Film by Patrick Dickinson

Cottontail (コットンテール) is a 2023 drama film written and directed by Patrick Dickinson.

It premiered at the Rome Film Festival on 26 October 2023, winning the BNL BNP Paribas Best First Film award.

==Premise==
A widower and his son travel from Japan to England's Lake District to scatter his wife's ashes there, as she grew up loving the stories of Beatrix Potter.

==Cast==
- Lily Franky as Kenzaburo
- Kosei Kudo as young Kenzaburo
- Ryo Nishikido as Toshi
- Tae Kimura as Akiko
- Yuri Tsunematsu as young Akiko
- Rin Takanashi as Satsuki
- Ciarán Hinds as John
- Aoife Hinds as Mary

==Production==
It was announced in November 2019 that Ken Watanabe, Ralph Fiennes, Jessie Buckley and Dai Watanabe had been cast in the film. Filming was set take place between Japan and England, beginning autumn 2020.

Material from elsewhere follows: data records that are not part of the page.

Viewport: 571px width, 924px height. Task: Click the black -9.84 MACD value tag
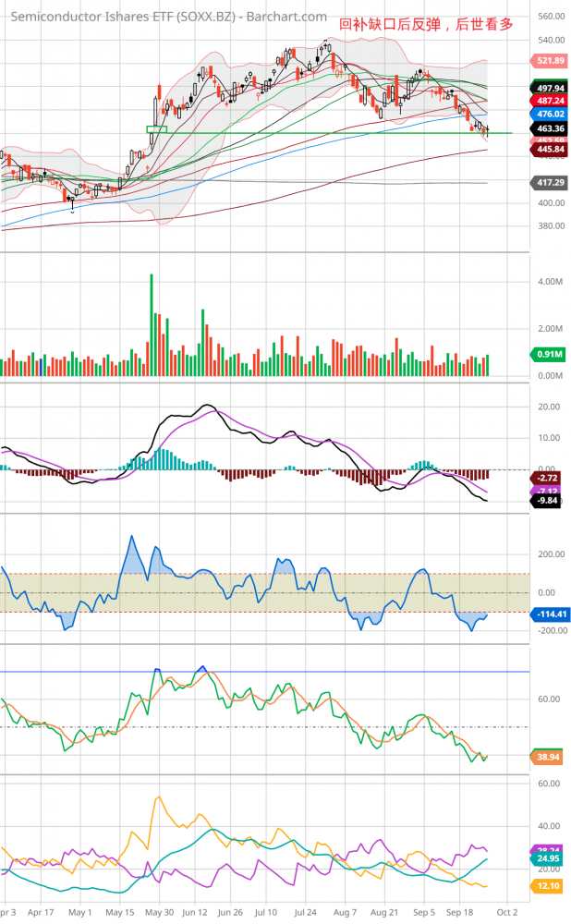pos(549,500)
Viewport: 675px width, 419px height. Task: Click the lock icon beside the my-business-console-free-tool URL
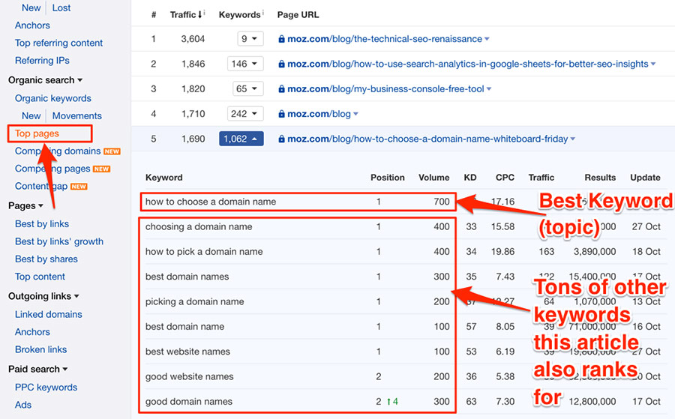[x=281, y=89]
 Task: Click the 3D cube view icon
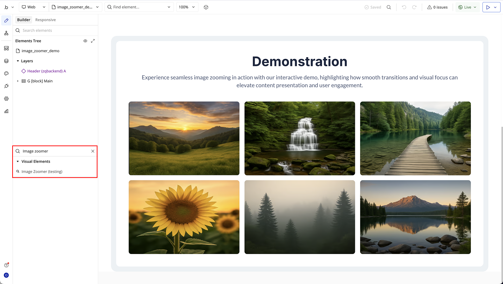pos(206,7)
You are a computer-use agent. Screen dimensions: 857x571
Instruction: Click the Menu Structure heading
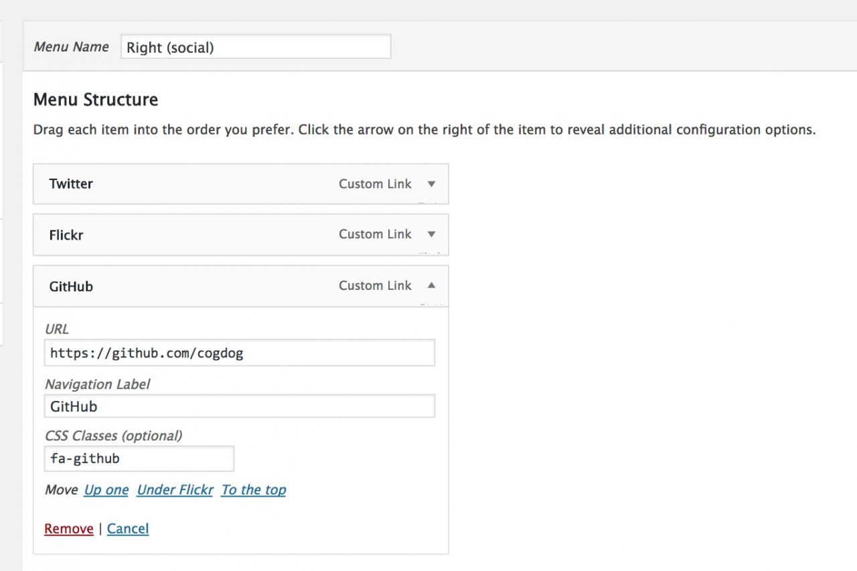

In April 2021, the previously announced cast, minus Buckley, had exited the film, with Lily Franky, Ciarán Hinds, Ryo Nishikido, Tae Kimura and Rin Takanashi now set to star. Filming took place in June 2021.

Late 2022, it was announced that Ciarán Hinds's daughter Aoife Hinds had replaced Buckley.

It was produced by Gabrielle Tana, Kosuke Oshida, Carolyn Marks Blackwood, and Hélène Théodoly.